PHOTO CREDIT: Getty Images

Many great athletes have also proven to be great team leaders, but there may be none greater than the best basketball player who ever lived, LeBron James.

Too often people approach their responsibility as a leader as a burden or something they only do every once in a while. In a rare hour-long interview on Tim Ferriss' podcast, King James offered a completely different perspective.

"Leadership isn't a one-day, two-days or two-month thing, leadership is consistent...Once you get into team sports and you see how you are succeeding, you understand it isn't about you. In order for you to continue to be successful, everyone has to be important and have something to do with the success."

The proof of James' leadership approach is in his results both on and off the basketball floor. While all of his individual achievements are great, it's the team achievements that are so impressive. Not only have his teams been in the NBA Finals nine times in his 14-year career, but he has won three NBA Championships.

Off the floor, he is just as consistent building the "I Promise School" -- a public elementary school created in partnership with the LeBron James Family Foundation to help struggling students stay in school in his hometown of Akron, OH.

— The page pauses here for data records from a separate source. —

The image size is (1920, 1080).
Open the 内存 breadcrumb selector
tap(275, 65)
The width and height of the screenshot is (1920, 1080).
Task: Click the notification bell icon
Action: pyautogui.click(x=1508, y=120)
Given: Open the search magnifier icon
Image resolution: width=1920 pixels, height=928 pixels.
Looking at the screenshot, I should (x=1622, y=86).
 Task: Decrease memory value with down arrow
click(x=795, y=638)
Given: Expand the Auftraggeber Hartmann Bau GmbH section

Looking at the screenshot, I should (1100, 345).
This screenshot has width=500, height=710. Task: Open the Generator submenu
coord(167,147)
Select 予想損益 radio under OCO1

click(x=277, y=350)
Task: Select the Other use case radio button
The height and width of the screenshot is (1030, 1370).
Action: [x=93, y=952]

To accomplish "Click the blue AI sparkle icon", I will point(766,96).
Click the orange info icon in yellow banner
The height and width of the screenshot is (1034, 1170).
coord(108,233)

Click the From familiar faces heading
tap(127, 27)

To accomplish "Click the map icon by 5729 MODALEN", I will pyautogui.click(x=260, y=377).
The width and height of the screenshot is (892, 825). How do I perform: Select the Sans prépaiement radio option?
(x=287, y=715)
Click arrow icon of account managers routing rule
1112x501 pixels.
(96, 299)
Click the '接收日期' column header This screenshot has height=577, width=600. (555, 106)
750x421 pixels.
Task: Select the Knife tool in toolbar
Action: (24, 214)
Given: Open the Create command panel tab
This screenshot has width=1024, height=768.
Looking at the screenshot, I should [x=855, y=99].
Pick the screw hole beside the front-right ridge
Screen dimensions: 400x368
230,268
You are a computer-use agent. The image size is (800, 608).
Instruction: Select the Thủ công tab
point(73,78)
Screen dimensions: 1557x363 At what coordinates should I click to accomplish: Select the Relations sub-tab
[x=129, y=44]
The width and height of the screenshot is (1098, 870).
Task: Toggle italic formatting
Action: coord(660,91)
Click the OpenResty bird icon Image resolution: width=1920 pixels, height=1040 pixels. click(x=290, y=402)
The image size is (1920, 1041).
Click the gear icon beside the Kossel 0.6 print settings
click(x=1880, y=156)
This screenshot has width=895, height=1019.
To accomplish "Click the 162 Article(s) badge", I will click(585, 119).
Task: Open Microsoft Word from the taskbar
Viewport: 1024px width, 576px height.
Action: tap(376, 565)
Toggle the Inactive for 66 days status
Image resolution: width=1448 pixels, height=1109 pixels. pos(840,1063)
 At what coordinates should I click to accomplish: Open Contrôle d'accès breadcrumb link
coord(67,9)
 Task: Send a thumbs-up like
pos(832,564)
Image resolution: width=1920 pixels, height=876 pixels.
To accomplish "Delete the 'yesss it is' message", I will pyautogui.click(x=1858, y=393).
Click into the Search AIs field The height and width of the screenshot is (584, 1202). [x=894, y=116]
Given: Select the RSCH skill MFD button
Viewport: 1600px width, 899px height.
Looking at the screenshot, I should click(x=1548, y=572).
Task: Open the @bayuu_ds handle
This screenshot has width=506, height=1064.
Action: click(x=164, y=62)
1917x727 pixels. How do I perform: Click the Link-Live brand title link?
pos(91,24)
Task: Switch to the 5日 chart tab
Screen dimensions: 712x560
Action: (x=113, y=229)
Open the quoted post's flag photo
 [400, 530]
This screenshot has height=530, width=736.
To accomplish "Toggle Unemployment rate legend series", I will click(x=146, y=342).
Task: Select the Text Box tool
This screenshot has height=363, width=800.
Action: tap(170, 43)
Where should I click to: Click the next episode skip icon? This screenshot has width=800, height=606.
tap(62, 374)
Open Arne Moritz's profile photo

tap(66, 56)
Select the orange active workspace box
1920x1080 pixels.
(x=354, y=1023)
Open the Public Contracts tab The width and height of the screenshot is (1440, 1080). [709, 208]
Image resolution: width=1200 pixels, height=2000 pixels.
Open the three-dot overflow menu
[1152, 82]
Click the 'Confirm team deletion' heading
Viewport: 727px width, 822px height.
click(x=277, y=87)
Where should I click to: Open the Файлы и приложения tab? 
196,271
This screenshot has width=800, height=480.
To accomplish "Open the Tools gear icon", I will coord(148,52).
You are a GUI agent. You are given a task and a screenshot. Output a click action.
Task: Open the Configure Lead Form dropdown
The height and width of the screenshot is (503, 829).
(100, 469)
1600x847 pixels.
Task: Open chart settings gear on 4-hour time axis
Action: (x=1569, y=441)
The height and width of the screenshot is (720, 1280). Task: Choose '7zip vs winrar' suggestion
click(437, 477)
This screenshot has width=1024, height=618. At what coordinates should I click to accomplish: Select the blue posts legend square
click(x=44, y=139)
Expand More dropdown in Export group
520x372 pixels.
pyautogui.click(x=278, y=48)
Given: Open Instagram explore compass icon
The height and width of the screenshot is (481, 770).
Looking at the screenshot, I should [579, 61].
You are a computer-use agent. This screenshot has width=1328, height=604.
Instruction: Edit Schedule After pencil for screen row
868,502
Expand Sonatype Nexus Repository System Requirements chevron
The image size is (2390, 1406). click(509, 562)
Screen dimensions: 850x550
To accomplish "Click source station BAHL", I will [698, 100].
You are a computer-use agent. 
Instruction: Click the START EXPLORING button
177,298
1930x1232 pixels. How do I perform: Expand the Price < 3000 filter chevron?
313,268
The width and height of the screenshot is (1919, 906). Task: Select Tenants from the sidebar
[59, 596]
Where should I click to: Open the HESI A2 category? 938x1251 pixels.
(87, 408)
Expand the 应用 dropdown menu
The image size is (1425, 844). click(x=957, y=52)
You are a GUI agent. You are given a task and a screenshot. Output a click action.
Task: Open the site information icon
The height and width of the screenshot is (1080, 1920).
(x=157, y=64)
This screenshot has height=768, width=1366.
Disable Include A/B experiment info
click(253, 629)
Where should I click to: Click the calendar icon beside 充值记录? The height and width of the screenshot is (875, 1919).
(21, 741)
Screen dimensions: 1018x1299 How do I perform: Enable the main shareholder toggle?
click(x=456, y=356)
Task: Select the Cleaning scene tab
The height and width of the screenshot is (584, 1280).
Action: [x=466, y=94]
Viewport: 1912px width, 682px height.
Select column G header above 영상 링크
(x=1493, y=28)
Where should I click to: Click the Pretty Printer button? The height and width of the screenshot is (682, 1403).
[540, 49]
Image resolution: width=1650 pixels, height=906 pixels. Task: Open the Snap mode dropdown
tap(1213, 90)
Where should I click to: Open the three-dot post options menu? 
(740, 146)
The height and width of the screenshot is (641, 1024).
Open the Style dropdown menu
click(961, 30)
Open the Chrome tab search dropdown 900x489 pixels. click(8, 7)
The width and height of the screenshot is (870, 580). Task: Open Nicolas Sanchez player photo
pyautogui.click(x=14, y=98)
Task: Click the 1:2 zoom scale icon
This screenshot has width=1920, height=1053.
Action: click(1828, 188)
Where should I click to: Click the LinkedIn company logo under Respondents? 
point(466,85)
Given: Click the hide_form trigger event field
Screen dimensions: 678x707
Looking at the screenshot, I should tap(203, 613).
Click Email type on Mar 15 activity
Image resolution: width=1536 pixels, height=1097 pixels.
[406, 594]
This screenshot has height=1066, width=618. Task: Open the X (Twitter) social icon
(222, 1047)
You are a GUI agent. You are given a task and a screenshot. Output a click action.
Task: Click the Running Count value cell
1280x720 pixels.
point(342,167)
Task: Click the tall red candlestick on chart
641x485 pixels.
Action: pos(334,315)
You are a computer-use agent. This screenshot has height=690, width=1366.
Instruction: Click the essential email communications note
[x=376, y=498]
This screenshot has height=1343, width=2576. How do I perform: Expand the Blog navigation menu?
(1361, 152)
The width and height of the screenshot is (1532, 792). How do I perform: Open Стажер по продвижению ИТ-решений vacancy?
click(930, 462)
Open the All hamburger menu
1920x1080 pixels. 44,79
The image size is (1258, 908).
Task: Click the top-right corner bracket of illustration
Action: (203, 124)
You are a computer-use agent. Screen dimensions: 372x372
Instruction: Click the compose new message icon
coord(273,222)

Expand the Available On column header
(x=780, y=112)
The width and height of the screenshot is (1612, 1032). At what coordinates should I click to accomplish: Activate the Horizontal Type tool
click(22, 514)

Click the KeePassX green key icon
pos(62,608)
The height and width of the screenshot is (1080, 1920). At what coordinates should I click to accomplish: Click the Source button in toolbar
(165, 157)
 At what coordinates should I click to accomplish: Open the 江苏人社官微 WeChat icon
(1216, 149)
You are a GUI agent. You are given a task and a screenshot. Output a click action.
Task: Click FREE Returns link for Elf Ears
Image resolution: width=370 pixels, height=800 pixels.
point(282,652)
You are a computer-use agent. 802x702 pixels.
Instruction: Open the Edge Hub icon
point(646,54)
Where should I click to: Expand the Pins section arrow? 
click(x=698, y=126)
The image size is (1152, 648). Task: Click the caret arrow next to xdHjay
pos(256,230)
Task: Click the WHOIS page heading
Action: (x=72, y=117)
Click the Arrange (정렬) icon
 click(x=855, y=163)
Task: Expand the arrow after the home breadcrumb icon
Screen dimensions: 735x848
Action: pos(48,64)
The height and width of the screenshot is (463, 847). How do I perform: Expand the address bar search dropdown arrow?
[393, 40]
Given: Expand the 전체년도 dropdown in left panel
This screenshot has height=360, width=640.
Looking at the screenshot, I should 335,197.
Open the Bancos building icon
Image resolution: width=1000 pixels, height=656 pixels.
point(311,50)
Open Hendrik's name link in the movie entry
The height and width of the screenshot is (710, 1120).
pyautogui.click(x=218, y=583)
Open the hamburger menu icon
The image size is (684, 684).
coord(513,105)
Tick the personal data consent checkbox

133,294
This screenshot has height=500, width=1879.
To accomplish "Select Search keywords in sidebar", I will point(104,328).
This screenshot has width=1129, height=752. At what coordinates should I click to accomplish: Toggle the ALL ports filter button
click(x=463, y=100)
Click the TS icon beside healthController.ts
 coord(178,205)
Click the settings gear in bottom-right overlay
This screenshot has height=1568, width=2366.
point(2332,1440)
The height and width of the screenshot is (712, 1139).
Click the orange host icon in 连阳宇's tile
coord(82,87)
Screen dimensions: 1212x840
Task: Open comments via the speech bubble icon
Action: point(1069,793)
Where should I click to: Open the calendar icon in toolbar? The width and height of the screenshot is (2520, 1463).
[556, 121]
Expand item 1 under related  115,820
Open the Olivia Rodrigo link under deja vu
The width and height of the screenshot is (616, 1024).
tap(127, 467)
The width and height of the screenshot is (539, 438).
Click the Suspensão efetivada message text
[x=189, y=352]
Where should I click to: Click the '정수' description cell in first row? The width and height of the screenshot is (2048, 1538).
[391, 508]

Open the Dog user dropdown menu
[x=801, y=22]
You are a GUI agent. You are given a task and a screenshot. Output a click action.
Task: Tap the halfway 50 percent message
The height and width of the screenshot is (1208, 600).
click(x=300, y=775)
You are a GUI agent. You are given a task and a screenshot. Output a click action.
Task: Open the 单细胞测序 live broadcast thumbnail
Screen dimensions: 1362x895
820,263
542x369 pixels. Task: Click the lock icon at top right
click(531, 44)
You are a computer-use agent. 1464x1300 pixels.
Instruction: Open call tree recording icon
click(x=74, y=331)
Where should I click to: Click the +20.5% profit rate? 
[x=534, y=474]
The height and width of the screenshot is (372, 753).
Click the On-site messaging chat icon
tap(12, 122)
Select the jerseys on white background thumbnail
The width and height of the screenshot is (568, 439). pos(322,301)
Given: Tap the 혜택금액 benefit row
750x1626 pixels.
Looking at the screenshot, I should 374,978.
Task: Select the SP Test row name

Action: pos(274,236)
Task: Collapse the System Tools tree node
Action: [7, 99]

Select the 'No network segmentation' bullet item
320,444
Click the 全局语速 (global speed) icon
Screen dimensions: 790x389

The truth is, leaders like James are rare. So, the natural question becomes how do you go about being more consistent as a leader every day and raising up others to achieve more together?

Consistency is king.

Consistency is the steadfast adherence to principles, truths, or standards of behavior. It's often confused with intensity, but being consistent is far more important. Take for example brushing your teeth. What keeps your teeth healthy is not the intensity in which you brush them with, but rather the act of doing it twice a day. The same is true in leadership.

A steadfast adherence to principles and standards of behavior will make you a more successful leader who elevates others. If you lack consistency, you create a sense of uncertainty and doubt in others that is almost impossible to overcome.

Just think about all the things you need to be consistent with day in and day out: showing up to work on time, work ethic, being an example for your people to model, setting goals and achieving them, building strong relationships, setting and maintaining standards of behavior, coaching others, being relentless, staying diligent, remaining thoughtful, and the list goes on.

All of a sudden being consistent looks like a pretty tall order. Instead of allowing it to overwhelm you, keep one word in the forefront of your mind -- steadfast. The more you are steadfast with your leadership approach each day the better the overall outcomes will be.

It isn't just about you.

Leaders have all kinds of responsibilities but none more important than elevating others and bringing people along on the journey. On a recent episode of the Follow My Lead Podcast Fr. Mike Schmitz summarized it well: "The primary mission of a leader is to raise people up around them both professionally and personally."

The faster you understand and are action oriented around raising other people up, including them, and helping them becomes the best version they can be you will start to become a real leader.

There is no denying LeBron James greatness on the basketball court but based on his approach to leadership shows there is a lot to learn from him off the court as well.